Even in a carefully controlled environment, focus drift is an invisible threat to long-term live-cell experiments. As heat from a stage-top incubator — or simply the ambient temperature of the room — transfers into the microscope body over time, minute thermal expansions shift the focal plane away from your sample. The result: a time-lapse sequence where the blur you see isn’t your cells moving, it’s your microscope drifting. Hours of imaging, compromised.
The EXI-1000’s Adaptive Focus System (AFS) eliminates that risk. Using a dedicated, independent focusing mechanism that operates continuously in the background, the AFS monitors and corrects the focal position in real time — compensating for thermal and vibrational disturbances before they ever appear in your images. Because the focus mechanism is isolated from other mechanical components, adjustments elsewhere on the microscope don’t disturb the Z-axis, giving you a stable foundation from the first frame to the last.

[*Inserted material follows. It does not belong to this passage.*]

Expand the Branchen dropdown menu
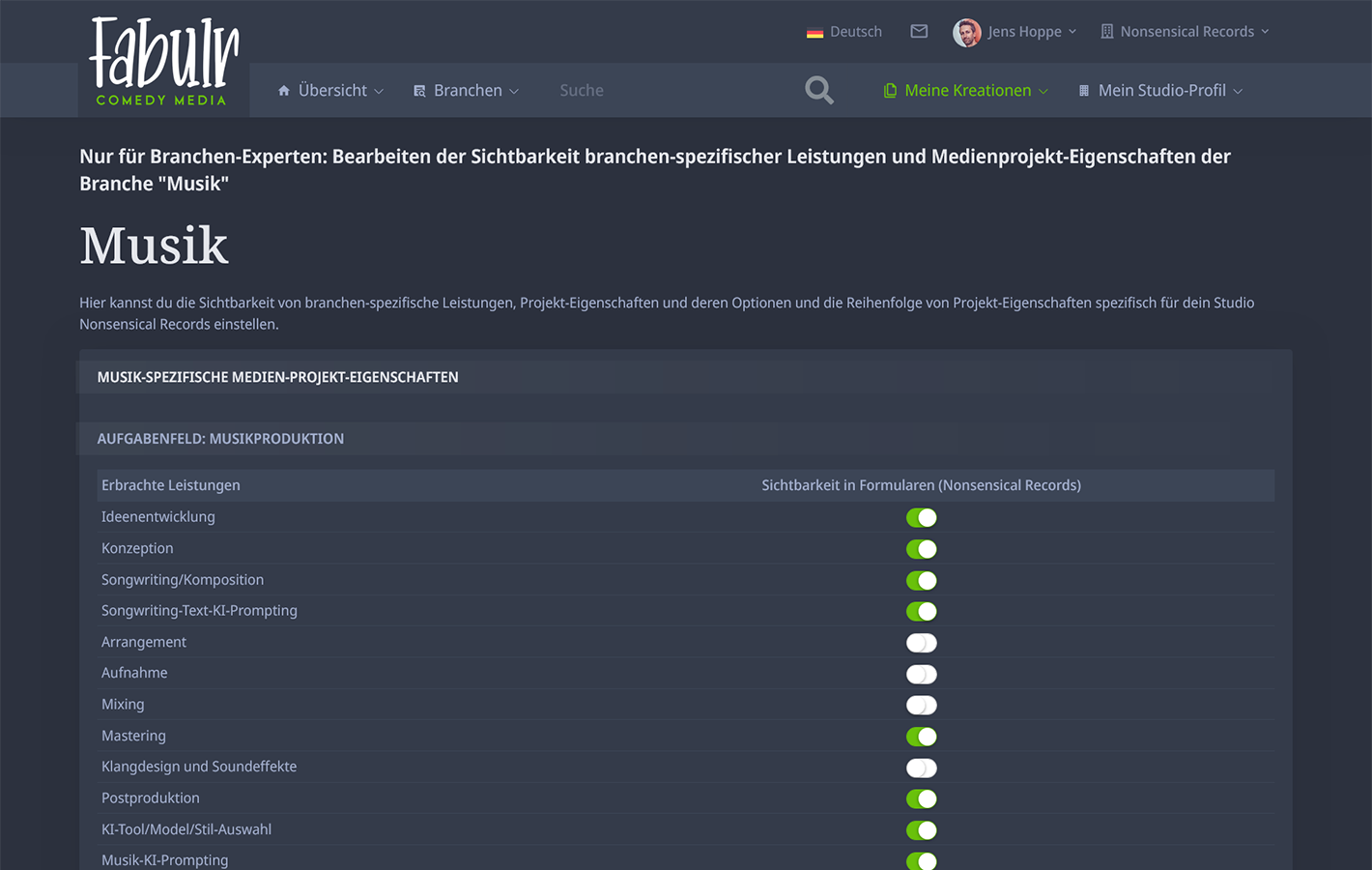 [468, 90]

The practical benefit is simple but profound: every change you observe in a time-lapse sequence reflects what is actually happening in your sample — cells dividing, migrating, or responding to a treatment — not an artifact of instrument drift. Whether you’re imaging with a high-magnification, high-numerical aperture objective or pushing into advanced modalities like confocal, TIRF, or super-resolution, the AFS ensures your data is trustworthy, your experiments are repeatable, and your time is never wasted on a sequence you can’t use.